第五十七章 淳風(淳徳の爽風)
正を以て国を之らしむ。 奇 を以て兵を用いしむ。
無事を以て天下を取めしむ。
吾、何を以て其の然ることを知るや。此を以てなり。
天下に忌諱(きい)多ければ民弥(たみいよ)いよ貧し。
民に利器多ければ国家滋(ます)ます昏し。
人に技巧多ければ奇物滋ます起こる。法物滋ます彰れて
盗賊多く有り。
故に聖人の云く、我無為にして民自ずから化す。我静を好
みて民自ずから正し。
我無事にして民自ずから富む。我無欲にして民自ずから 朴
(すなお)なりと。
国を治めるには法律や禁令等を守らしめ、兵を用いるときは、敵の意表に出るような術策や経略を用い、天下の人心を得るには、何も目立ったことをしないで、無事のうちに得るようにするのである。
どういう理で、そういうことになるかというと、法令に従わせたり、兵の威力を示したりすることは、すべての為政者が同じようにすることであって、少しも民に感謝の念を起させる徳がないのである。従って、民心はいつでも離れるようになるのである。
ところが、道をもって治めるものは、兵事のようなことを起こさぬように、法令等の存在を強く感じさせないようにして、常に民のためになることを、また、世の中のためになることを、目立たぬようにしているものであるから、その徳は、深く民心に浸みこむことになって、自然に、天下の民心を得るようになるのである。
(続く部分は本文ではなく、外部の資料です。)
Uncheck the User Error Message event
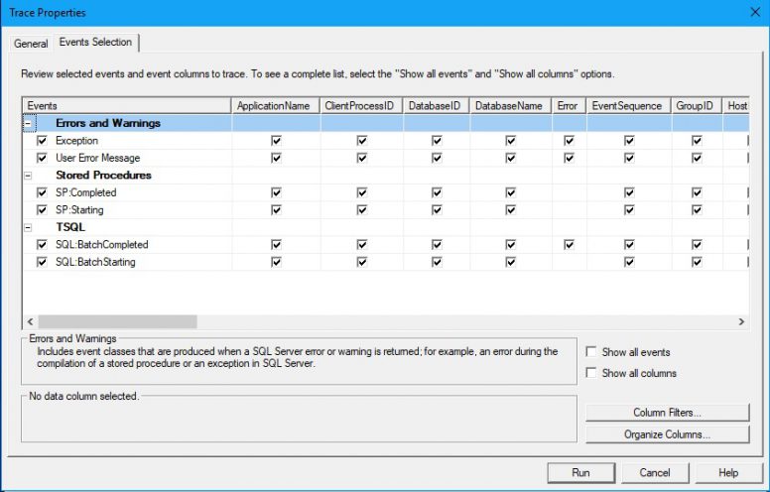The image size is (770, 492). coord(42,158)
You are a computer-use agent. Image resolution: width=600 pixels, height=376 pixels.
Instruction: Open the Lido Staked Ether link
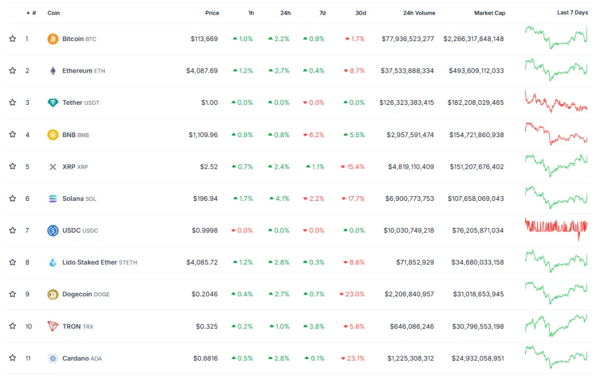[90, 262]
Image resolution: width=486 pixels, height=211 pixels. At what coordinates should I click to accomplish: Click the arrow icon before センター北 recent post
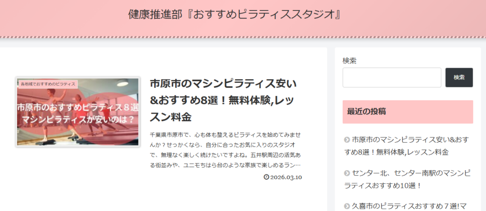point(347,173)
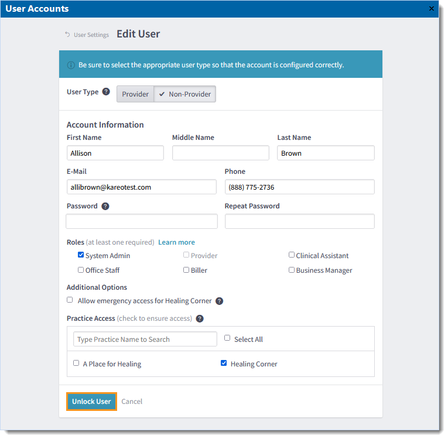Focus the practice name search field

point(145,339)
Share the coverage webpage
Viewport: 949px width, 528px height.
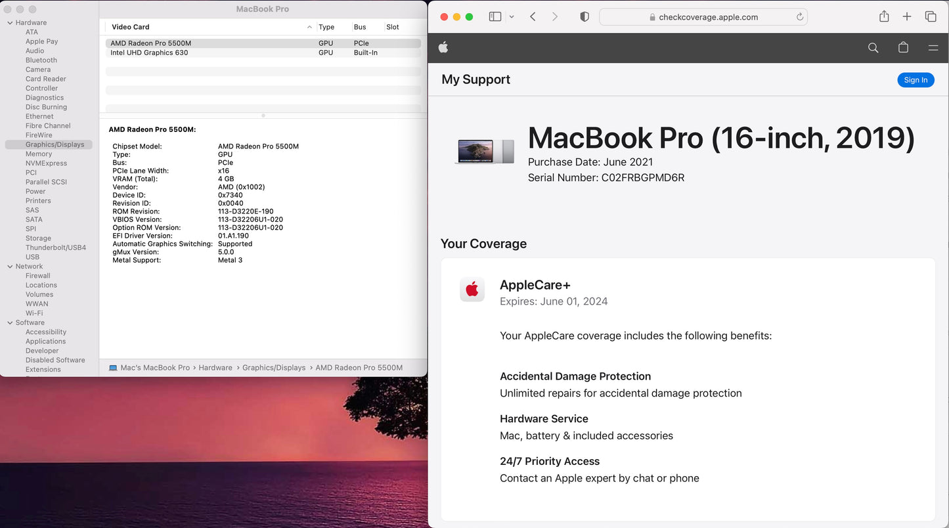[x=883, y=16]
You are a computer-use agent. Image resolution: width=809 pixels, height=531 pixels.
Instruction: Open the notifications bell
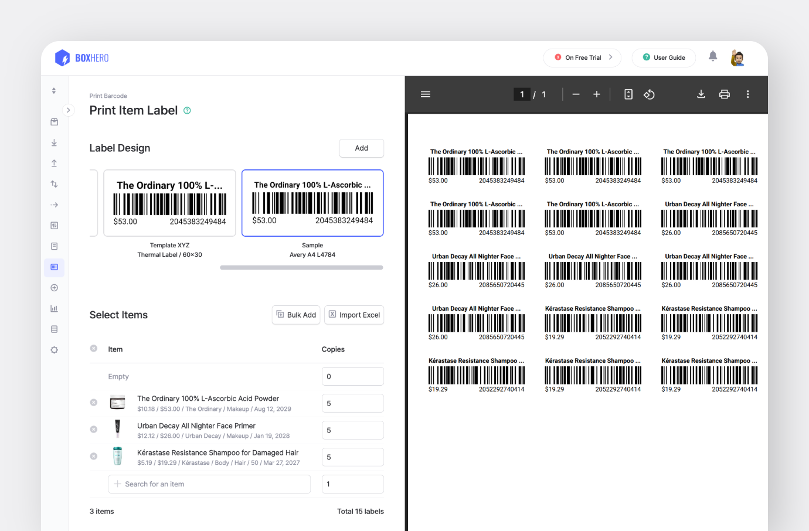(x=713, y=56)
利器や、奇物の多い世の中は、富裕者ができるが、その反対の貧困者が必ず多くできることになるのである。そのために人心が悪化し、困った者が盗みをするのは当然だと思う人間が多くなるのである。
我が、静を好んでいるときは、民も、冷静であり、すがすがしい気持ちで居ることができ、自ら正しくなるのである。